▸ ОБЯЗАТЕЛЬНЫЕ ЗАДАНИЯ
1 – Определите, соответствуют ли отрывку утверждения (а), (б) и (в): (а) пресс-конференцию провели у Глезера; (б) Оскара выпустили в тот же вечер; (в) Суслов говорил, что художников следует изолировать. На каждое ответьте «да» или «нет» и приведите решающие слова отрывка в точной цитате.
2 – Ответьте по отрывку на вопросы, помечая ответы так же:
(а) Какой Герой Советского Союза тоже ходил в милицию?
(б) Чью поездку в Индию отменили?
(в) Где начали организовывать вторую выставку на открытом воздухе?
3 – Дословно воспроизведите часть отрывка от слов «Перед этим нам» до слов «том, что произошло.».

▸ ИЗБРАННЫЙ ОТРЫВОК
☆ ☆ ☆ ☆ ☆

Да и Глезер устроил пресс-конференцию у себя дома: там тоже было три или четыре корреспондента.
Перед этим нам опять стали звонить, угрожать: «Не делайте пресс-конференцию, не советуем!» Мы ответили, что это уже от нас не зависит. Тут такие обстоятельства, что любой будет нас спрашивать о том, что произошло.
В общем, мы не послушались и устроили эту пресс-конференцию у Глезера. Рассказали обо всем со всеми деталями, с самого начала.
А Рабин так и сидит эту ночь. Звоним в милицию – там, как обычно, отвечают, «мы разберемся». И ничего не происходит. Подключился и Леша Тяпушкин, Герой Советского Союза: тоже ходил в милицию, пытался «разобраться»…
И только на следующий день, часов в двенадцать, приходит Оскар: наконец его выпустили! И сразу же говорит нам: «Все эти обращения к мировой общественности не нужны! Мы должны потребовать, чтобы нам опять разрешили провести выставку на открытом воздухе. Единственное условие должно быть, чтобы нас от тех молодчиков избавили».
Но мы в тот момент не знали, что за рубежом в это время уже кипят газеты, журналы и что отменили поездку Подгорного в Индию. Незаметно для нас ЧП разворачивалось на полную катушку. Собралось даже Политбюро! Гораздо позже, в 1990-х годах, был опубликован ряд партийных документов, из которых следовало, что на том заседании решался вопрос о художниках и Суслов говорил о том, что нас всех следует изолировать, то бишь посадить; хотя говорил он это как-то пассивно, а Брежнев вроде бы ответил, что не надо, потому что ему скоро ехать за границу. А уже из другого документа мы узнали, что Андропов поручил тогда Гришину разобраться в этом вопросе. Но тогда мы ничего этого знать не могли и только начали организовывать вторую выставку на открытом воздухе – в Измайлово.
Тут уже подключилось Управление культуры города Москвы со всеми своими чиновниками. Они стали предлагать нам какую-то поляну по своему усмотрению, с туалетами, кафе, «чтобы люди отдохнули», а Оскар на все это твердо ответил: «Нет, мы сами будем выбирать поляну». Он был тогда очень похож на предводителя: как-то по-особому видел и чувствовал ситуацию. Я даже сказал ему: «Ну пусть будет эта поляна, какая разница!» А Оскар говорит: «Нет, Володя, мы должны сами это сделать». И добавил такую сакраментальную фразу: «Они думали, что они кошки, а мы мышки! Так вот, сегодня мы будем кошками, а они – мышками!»

☆ ☆ ☆ ☆ ☆

▸ Строки из набора данных
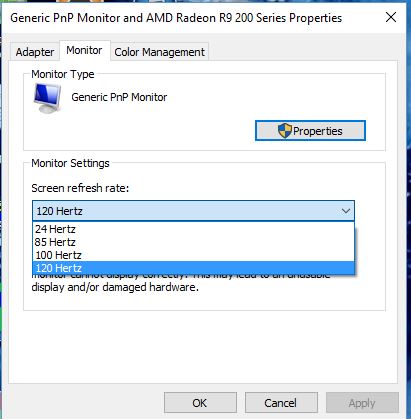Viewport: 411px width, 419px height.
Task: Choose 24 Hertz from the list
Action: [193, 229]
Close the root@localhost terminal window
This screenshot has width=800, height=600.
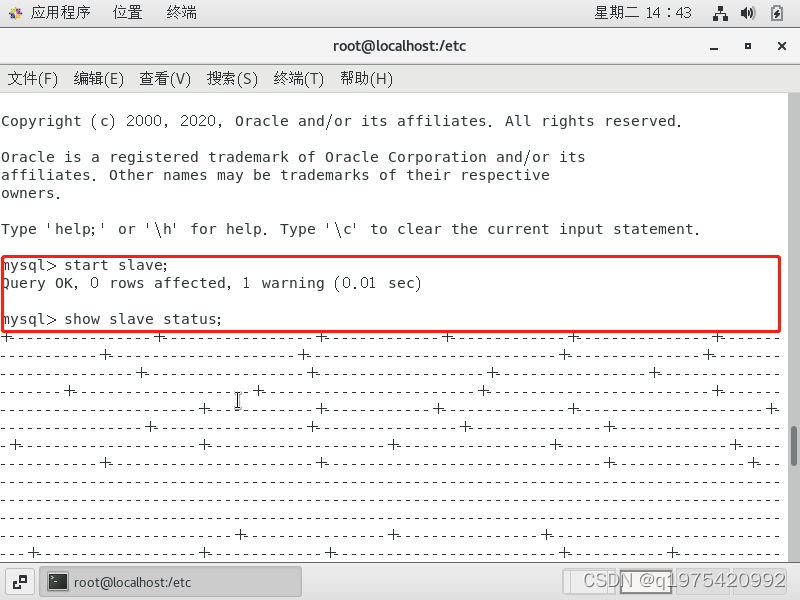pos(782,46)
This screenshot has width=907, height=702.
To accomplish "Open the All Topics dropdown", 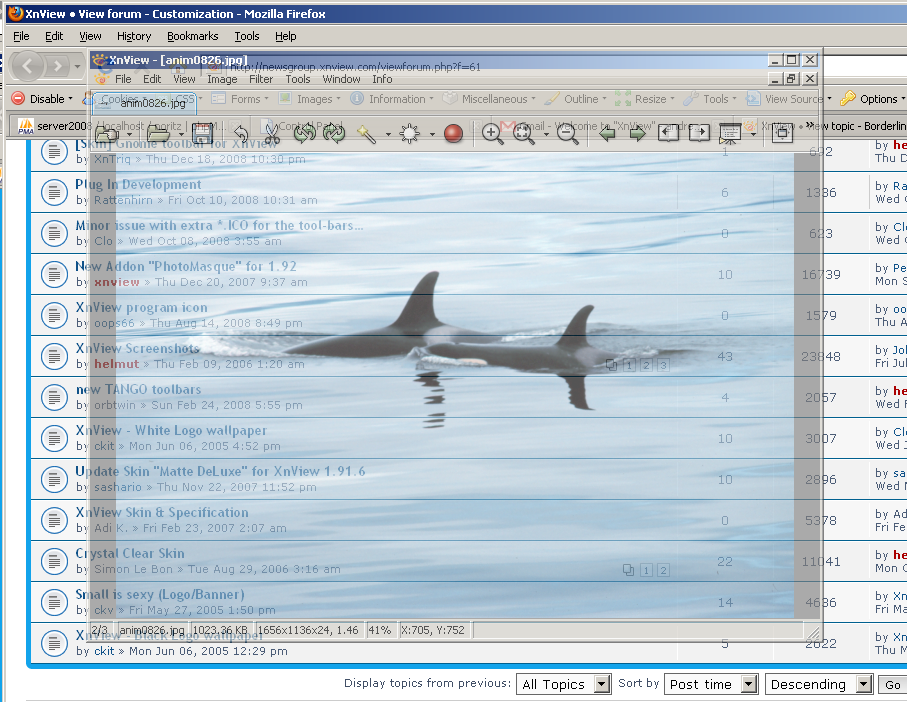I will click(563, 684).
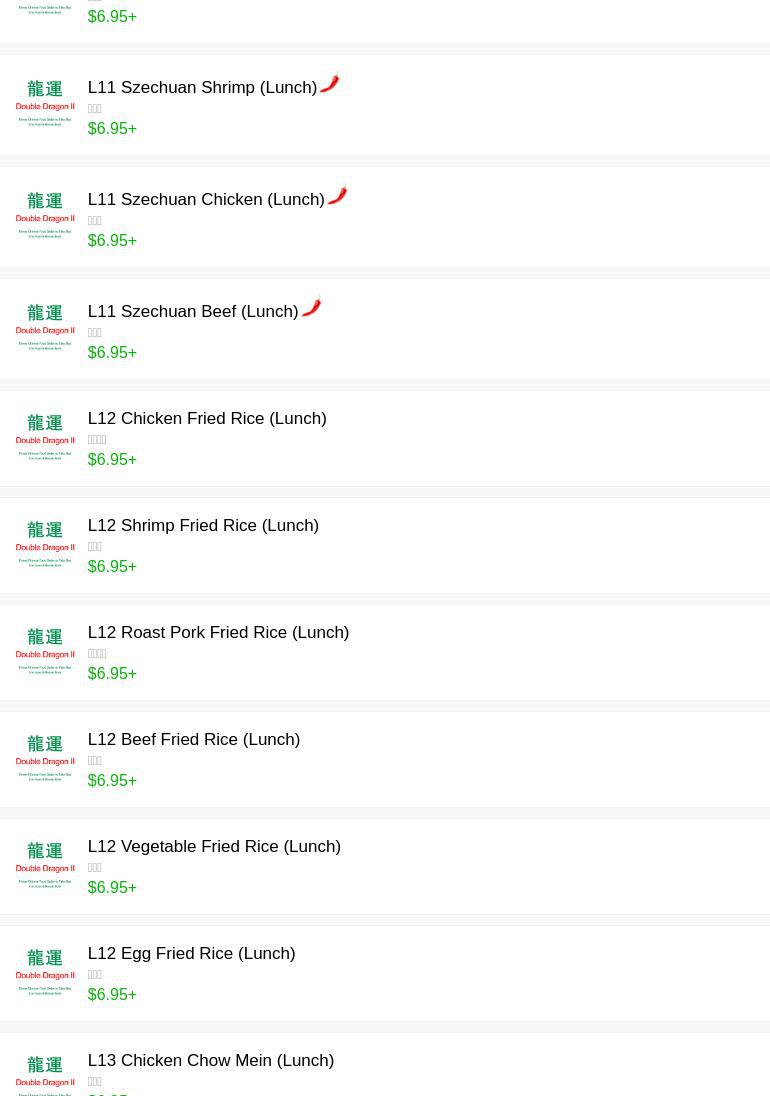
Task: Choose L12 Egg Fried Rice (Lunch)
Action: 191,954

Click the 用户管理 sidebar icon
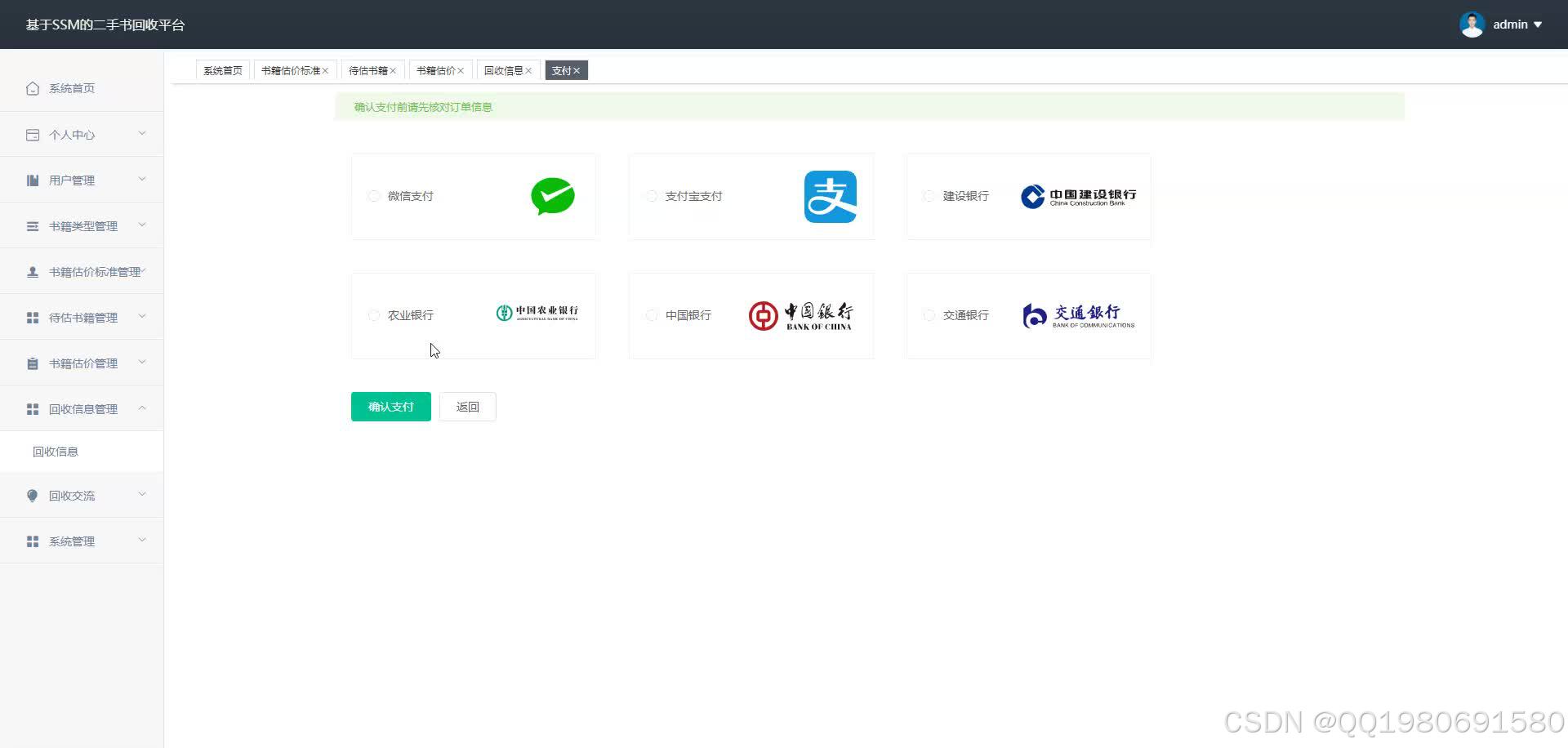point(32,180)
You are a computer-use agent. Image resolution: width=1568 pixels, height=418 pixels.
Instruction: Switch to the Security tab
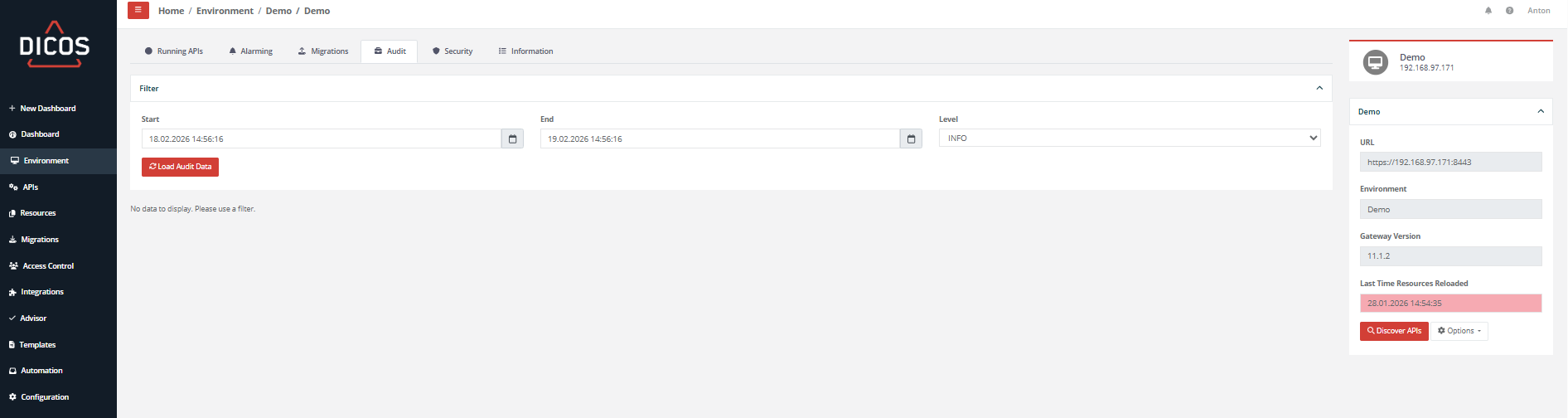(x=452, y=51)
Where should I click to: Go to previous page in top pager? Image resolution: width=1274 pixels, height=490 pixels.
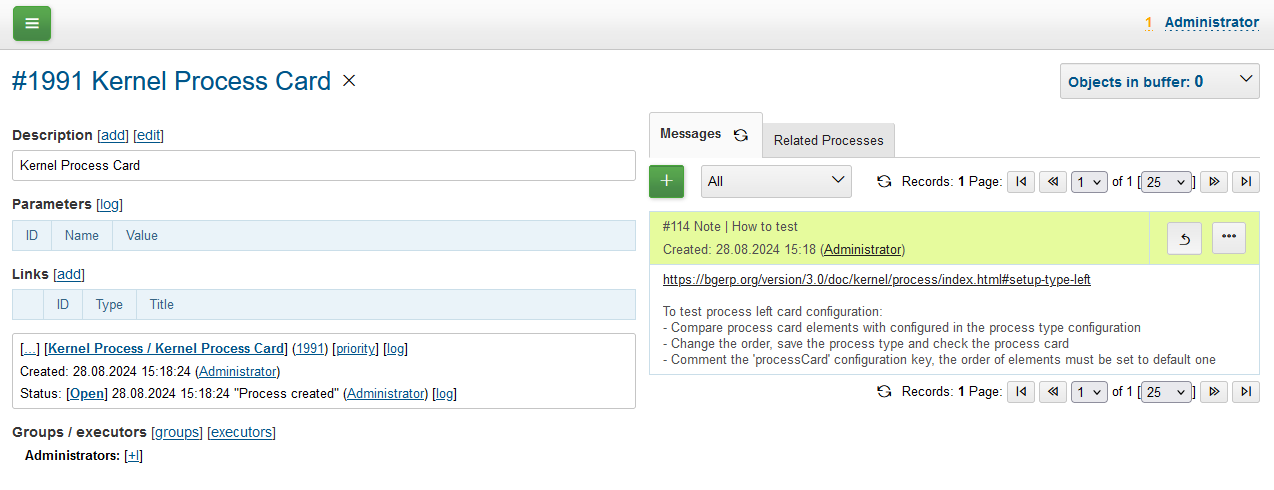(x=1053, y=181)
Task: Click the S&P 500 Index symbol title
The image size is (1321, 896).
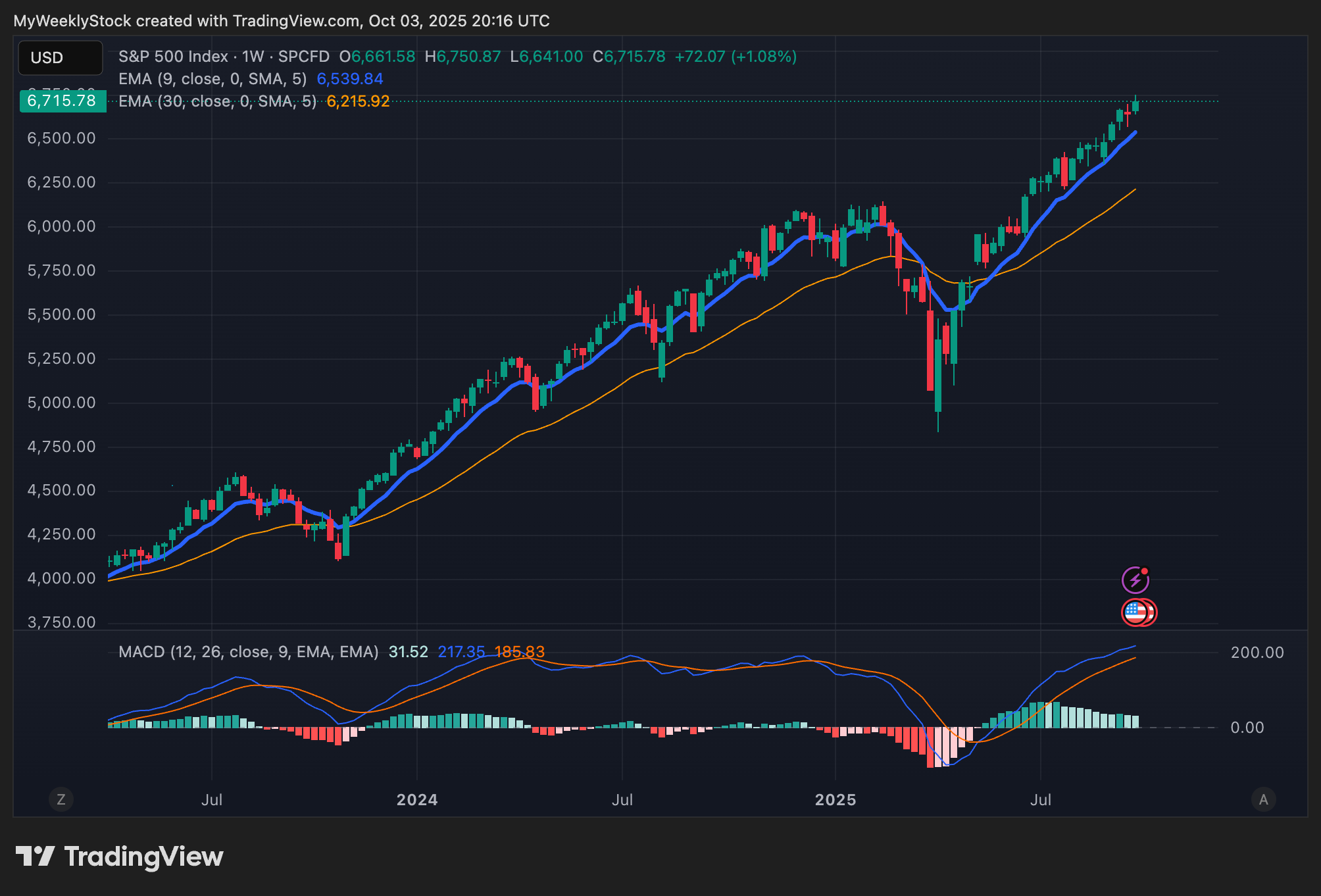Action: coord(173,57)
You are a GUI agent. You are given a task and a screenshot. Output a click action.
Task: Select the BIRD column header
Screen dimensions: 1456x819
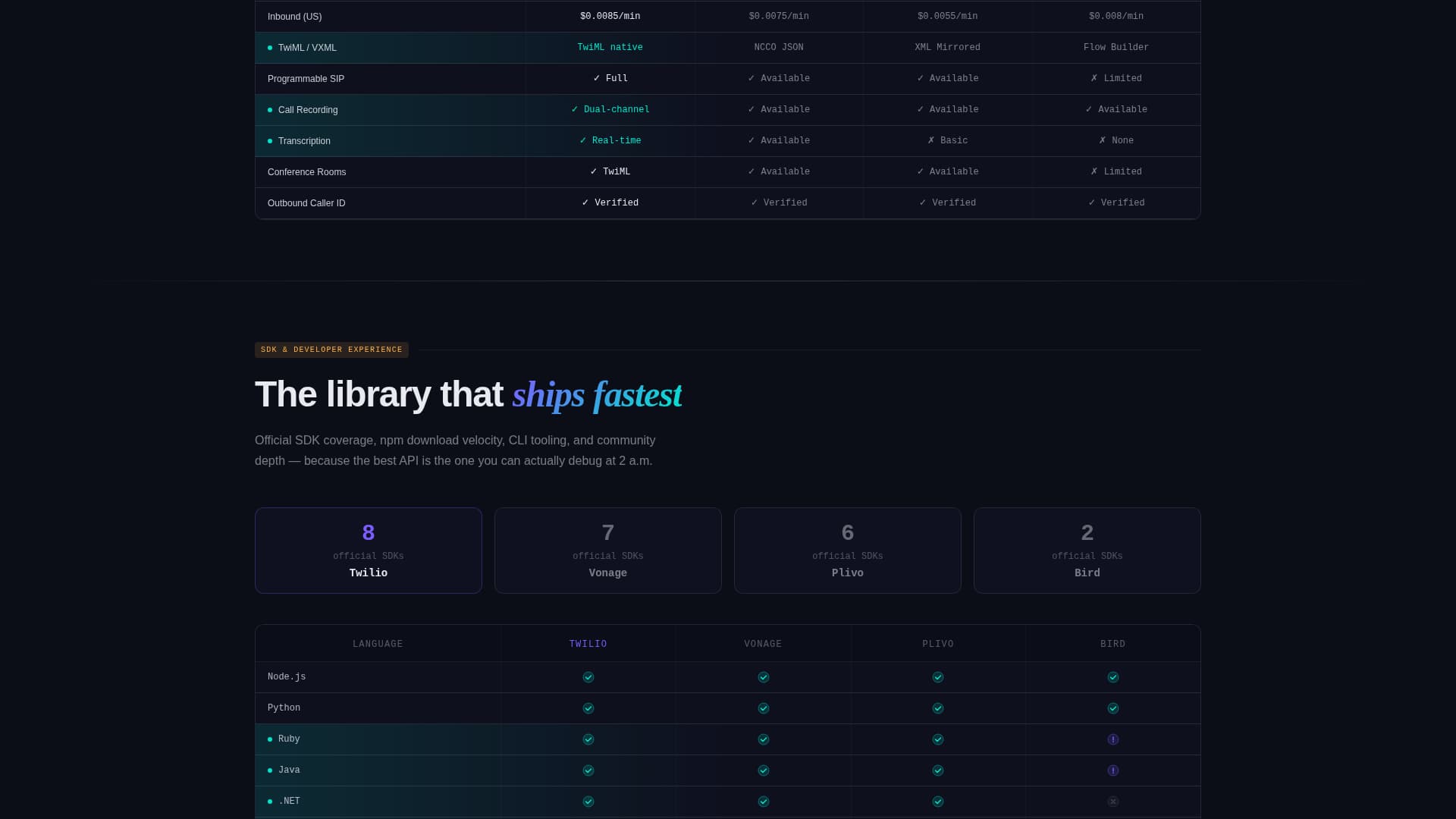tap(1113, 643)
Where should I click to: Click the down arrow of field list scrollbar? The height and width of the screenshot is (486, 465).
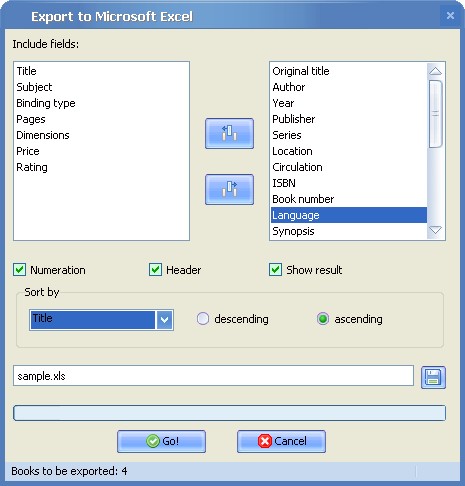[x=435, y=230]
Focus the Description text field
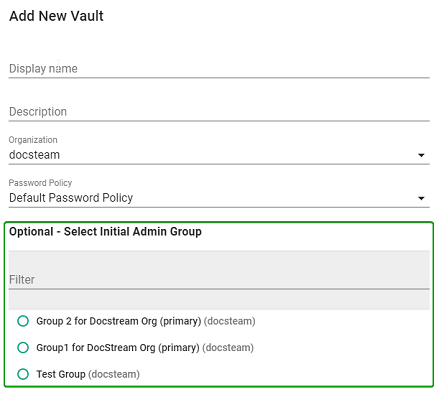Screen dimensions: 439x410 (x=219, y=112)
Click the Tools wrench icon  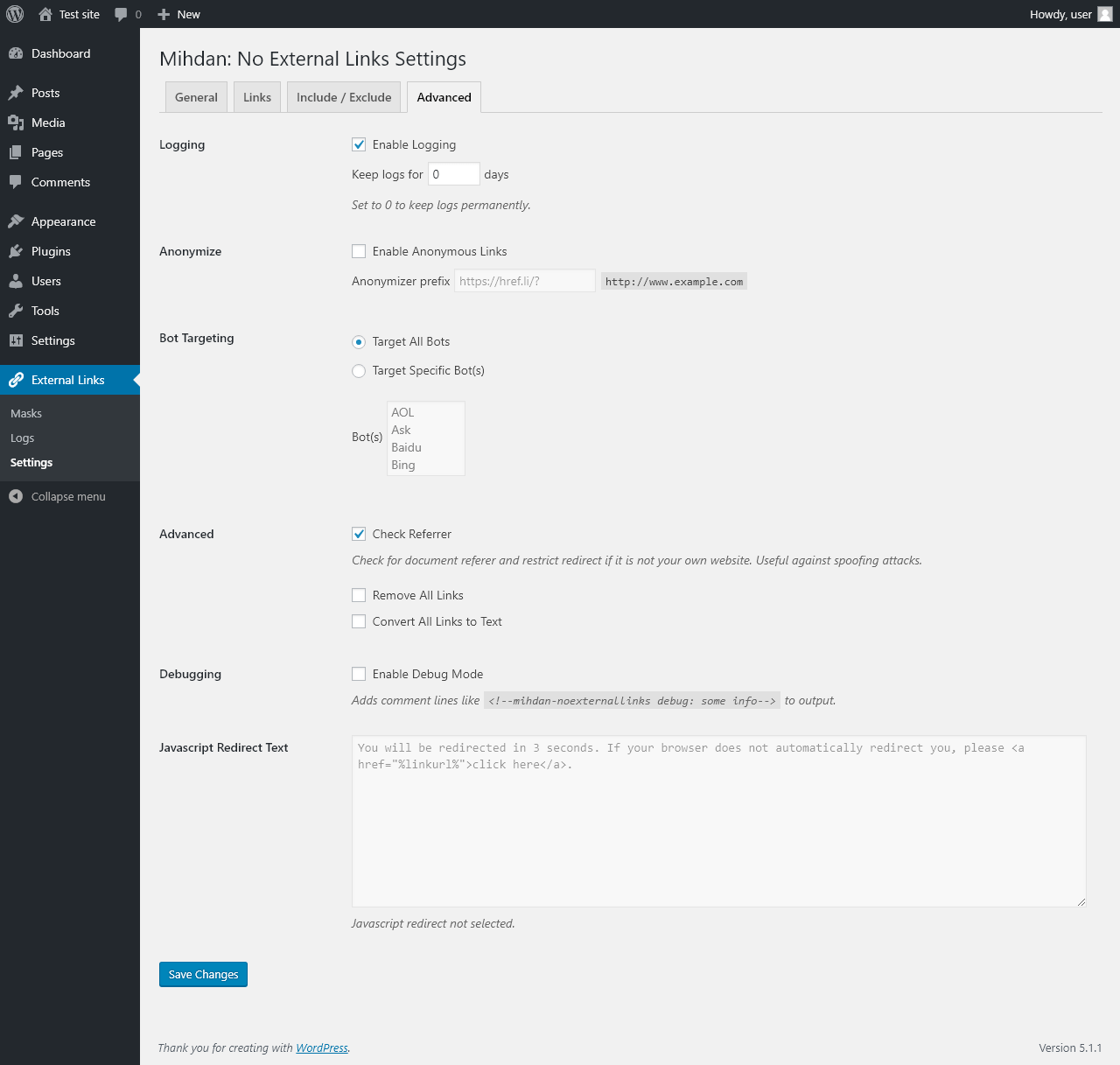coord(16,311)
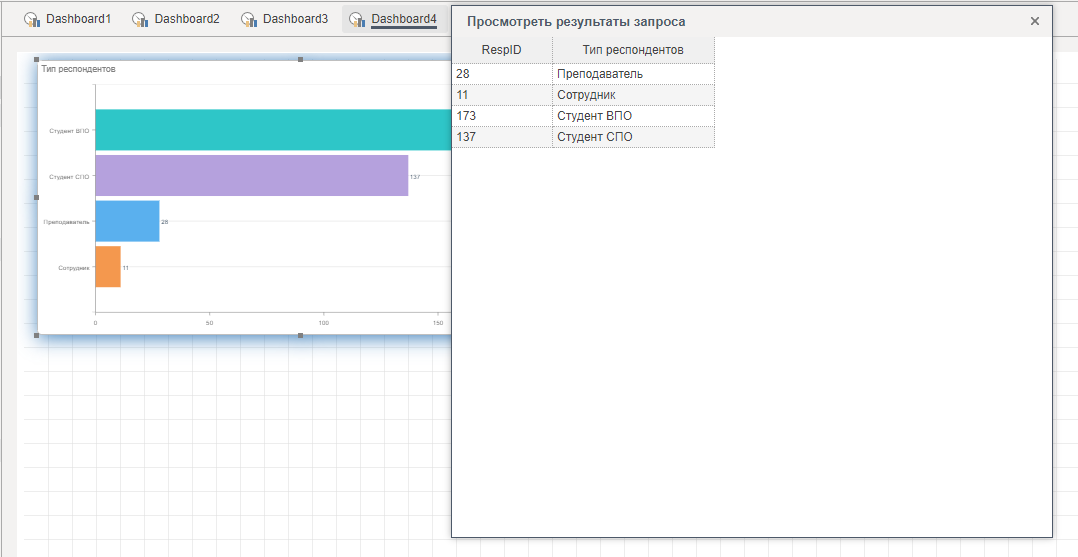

☆ ☆ ☆ ☆ ☆

▸ В ОТВЕТ
1 –
(а) Да: «мы не послушались и устроили эту пресс-конференцию у Глезера».
(б) Нет: «И только на следующий день, часов в двенадцать, приходит Оскар».
(в) Да: «Суслов говорил о том, что нас всех следует изолировать».

2 –
(а) Леша Тяпушкин.
(б) Поездку Подгорного.
(в) В Измайлово.

3 –
Перед этим нам опять стали звонить, угрожать: «Не делайте пресс-конференцию, не советуем!» Мы ответили, что это уже от нас не зависит. Тут такие обстоятельства, что любой будет нас спрашивать о том, что произошло.